M. Rosário, de Porto Alegre, n'est pas le premier législateur au monde à tester les capacités du ChatGPT. D'autres l'ont fait de manière plus limitée ou avec des résultats moins probants.

Dans le Massachusetts, le sénateur démocrate Barry Finegold s'est tourné vers ChatGPT pour l'aider à rédiger un projet de loi visant à réglementer les modèles d'intelligence artificielle, y compris ChatGPT. Déposée au début de l'année, elle n'a pas encore été votée.

M. Finegold a déclaré par téléphone, le mercredi 29 novembre, que ChatGPT peut contribuer à certains des éléments les plus fastidieux du processus législatif, notamment la recherche et la citation correctes et rapides de lois déjà en vigueur. Cependant, il est essentiel que tout le monde sache que ChatGPT ou un outil similaire a été utilisé dans le processus, a-t-il ajouté.

"Nous voulons que le travail généré par ChatGPT soit protégé par un filigrane", a-t-il déclaré, ajoutant que l'utilisation de l'intelligence artificielle pour aider à rédiger de nouvelles lois est inévitable. "Je suis favorable à l'utilisation de ChatGPT pour rédiger des projets de loi, à condition que ce soit clair."

La proposition de M. Rosário à Porto Alegre n'a pas fait preuve d'une telle transparence. Selon M. Sossmeier, M. Rosário n'a pas informé les autres membres du conseil que ChatGPT avait rédigé la proposition.

Garder le secret sur l'origine de la proposition était intentionnel.

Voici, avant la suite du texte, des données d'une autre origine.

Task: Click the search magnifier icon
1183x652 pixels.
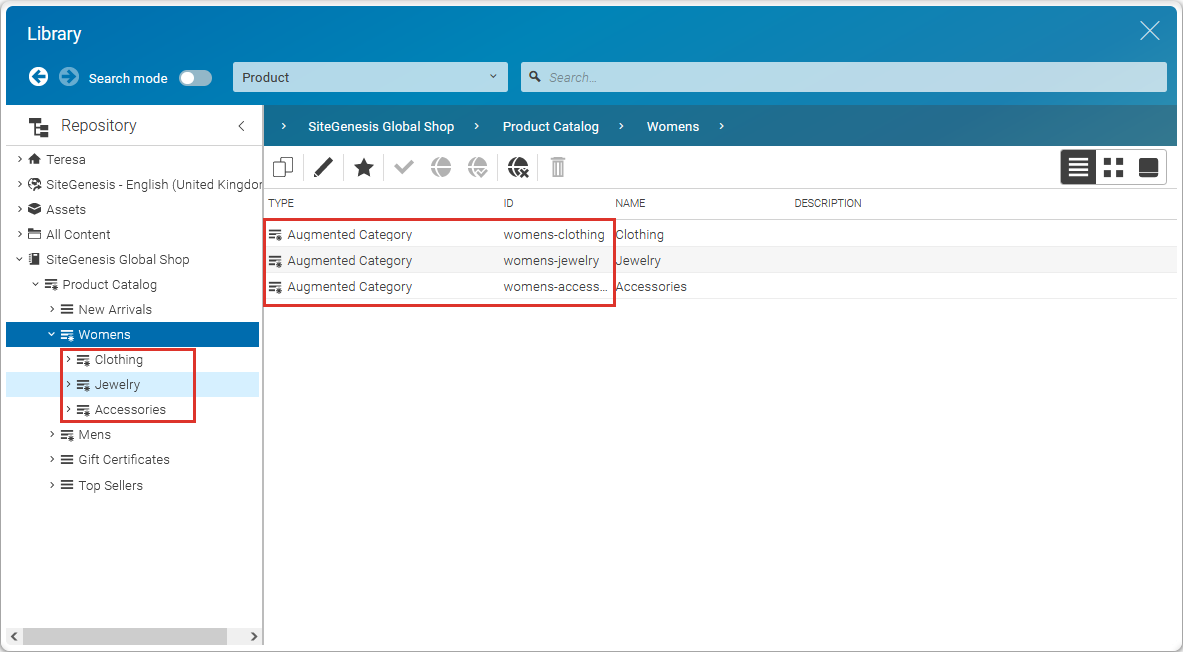Action: (534, 76)
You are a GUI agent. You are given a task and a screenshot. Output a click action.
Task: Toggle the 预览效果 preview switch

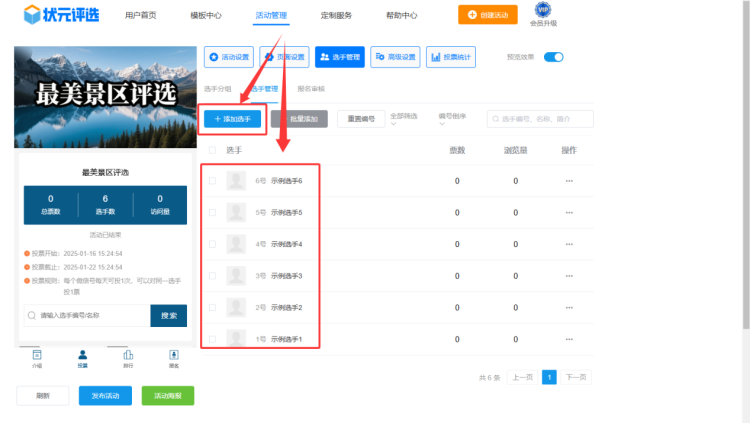point(553,57)
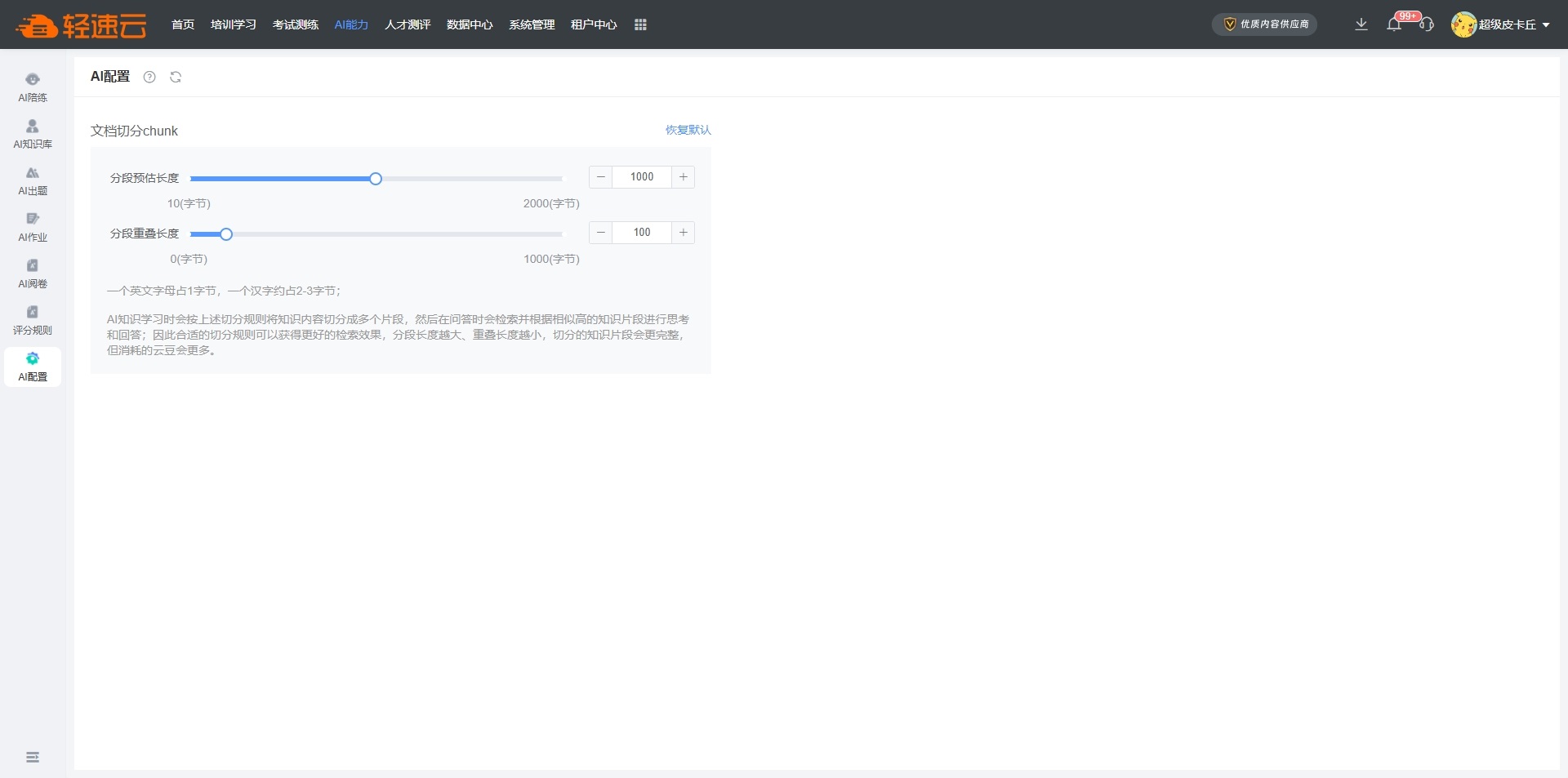Select the AI出题 sidebar icon
The width and height of the screenshot is (1568, 778).
[33, 180]
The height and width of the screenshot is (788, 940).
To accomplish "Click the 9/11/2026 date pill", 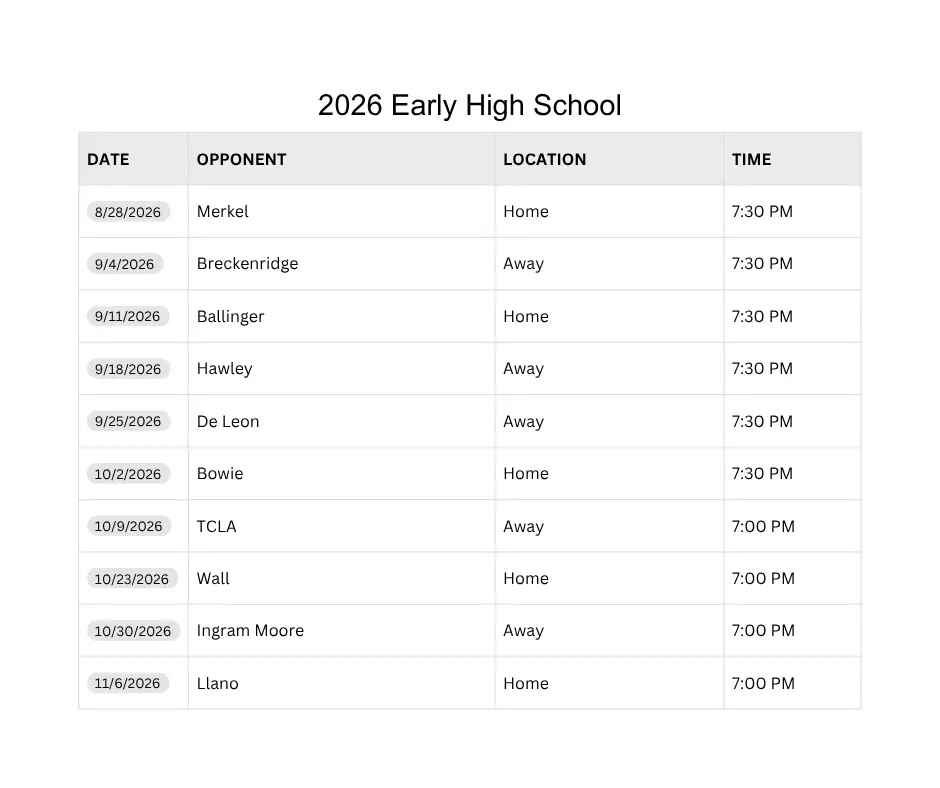I will 128,317.
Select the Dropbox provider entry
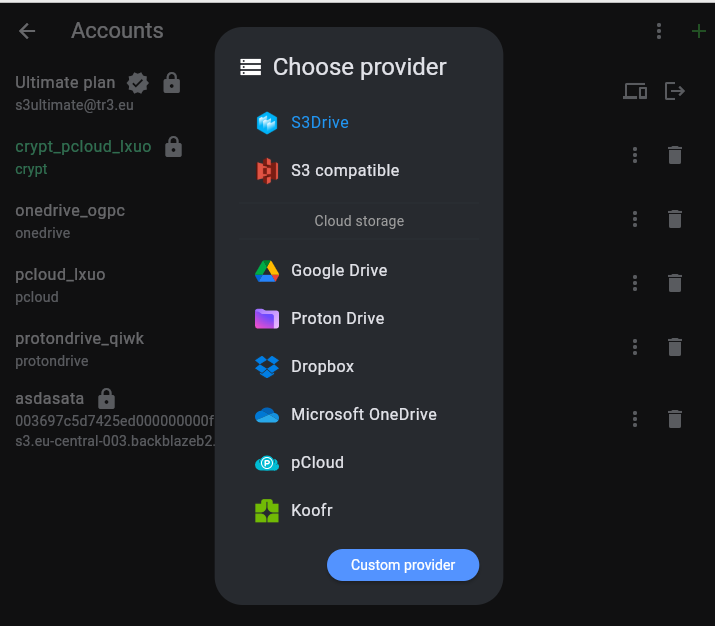 click(x=322, y=367)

M. Rosário a expliqué que son objectif n'était pas seulement de résoudre un problème local, mais aussi de susciter un débat. Il a indiqué qu'il avait saisi une requête de 49 mots dans le ChatGPT et que celui-ci lui avait renvoyé le projet de proposition complet en quelques secondes, y compris les justifications.

"Je suis convaincu que l'humanité va connaître une nouvelle révolution technologique", a-t-il déclaré. "Tous les outils que nous avons développés en tant que civilisation peuvent être utilisés pour le bien comme pour le mal. C'est pourquoi nous devons montrer comment ils peuvent être utilisés pour le bien".

Le président du conseil, qui avait d'abord décrié la méthode, semble déjà avoir changé d'avis.

"J'ai changé d'avis", a déclaré M. Sossmeier. "J'ai commencé à lire plus en profondeur et j'ai vu que, malheureusement ou heureusement, cela va devenir une tendance."